Human-Environment Interaction (HEI) have always been a structural component of ethnographic research. HEI has for years been attaining a growing interdisciplinary relevance. Hence also the founding of the Rachel Carson Center for Environment and Society (RCC, 2009) at the LMU. Topics of HEI are currently covered in two PhD projects initiated in 2017 with Prof. Dr. Eveline Dürr as principal advisor. Saskia Brill is doing research with the Heiltsuk Nation (BC, Canada) on perceptions of green house gases in a local CO2-offset project. Martín Fonck’s project is called „Geothermal Futures: Exploring Environmental Knowledge Through Scientist and Indigenous People Engagement with Geothermal Energy Potentials of Andes Mountains“. Two PhD projects in the area of HEI, both ethnographic studies in the state of Oaxaca, were recently concluded: one by Oliver Liebig (2013–2018) on „The Mero Ikojts and the Wind. Energy Assemblages and Indigeneity in Mexiko“) and the other by Saskia Walter („Transformations of indigenous engagements of the environment: Ecological Discourses, Ecotourism, and Gender Relations in Mexiko“).

Urban Lifeworlds

Urbanization is a global trend, hence the study of cultural dynamics in (semi-)urban settings has attained growing importance in anthropology. As members of the DFG Research Group Urban Ethics (2019–2021) Eveline Dürr and Dr. Raúl Acosta are jointly working on the research project „Mexico: Ethical Conjunctures, Globalized Environment Discourses and the Quest For a Better City“.

Recently Eveline Dürr and Barbara Vodopivec brought the international and transdisciplinary project "Inequality Tourism in the Americas" (2013-2018) to a conclusion, jointly carried out with colleagues in Urban Studies in Amsterdam (Rivke Jaffe & Alana Osbourne, UvA) and cultural geographers in London (Gareth Jones & Alessandro Massimo Angelini, LSE). From 2015 through 2019 Dr. Juliane Müller  did an ethnographic research with urban Bolivian traders of Aymara ethnicity in the market of electronic appliances.

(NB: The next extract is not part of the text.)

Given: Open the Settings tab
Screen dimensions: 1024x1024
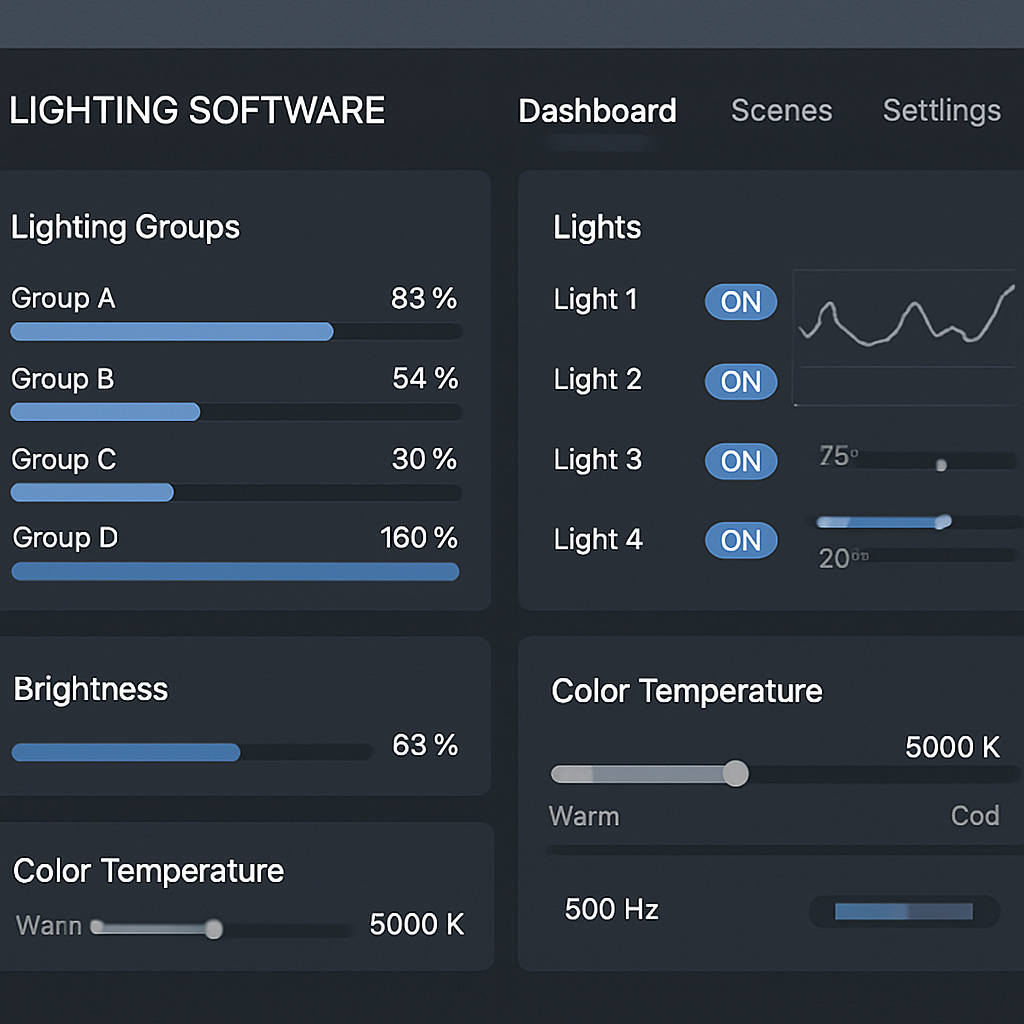Looking at the screenshot, I should pos(941,111).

Indigenous Languages: Ethnolinguistics, Multilingualism, Language policies

Our department had for a long time in its history had a linguistic component, especially for African and Melanesian languages. Non-Indo-European languages continue to be an obligatory requirement in our B.A. and M.A. programs. At the department, Indigenous languages of the Americas are mainly offered by Henry Kammler, whose teaching and ethnographic / linguistic research interests are focused on Southern Wakashan (BC, Kanada), Nahuatl (Guerrero, Mexico), and Quechua (Cusco-Collao-variant). The language courses are based above all on curriculum developed in-house, whose source is ongoing language documentation in the respective language areas (audiovisual text corpora, also dictionary compilation for Southern Wakashan). In Canada Henry Kammler also works towards an ethnography of language retention under the conditions of new spaces of Indigenous autonomy. He is also editing the historic Haas-Swadesh Ditidaht corpus (1931) for publication.

Transpacific cultural relations, networks, and migration

After Eveline Dürr had already done research about Latin American migrants in New Zealand, and about Māori in Mexico in previous years, the theme of transpacific cultural relations is experiencing a renewed interest at the department. Prof Dr. Philipp Schorch  is researching historic and current inter-indigenous relations between Polynesia and the American mainland (USA, Canada, Chile) and is cooperating with Eveline Dürr in joint symposia and publications (cf. Dürr, Eveline & Philipp Schorch, eds., 2016: „Transpacific Americas: Encounters and Engagements between the Americas and the South Pacific“ [Routledge]). Juliane Müller has researched the relations of Aymara traders with persons and businesses in China (project concluded in 2019). Dr. Henry Kammler covers in his teaching and research the cultural and historic relationships across the Northern Pacific.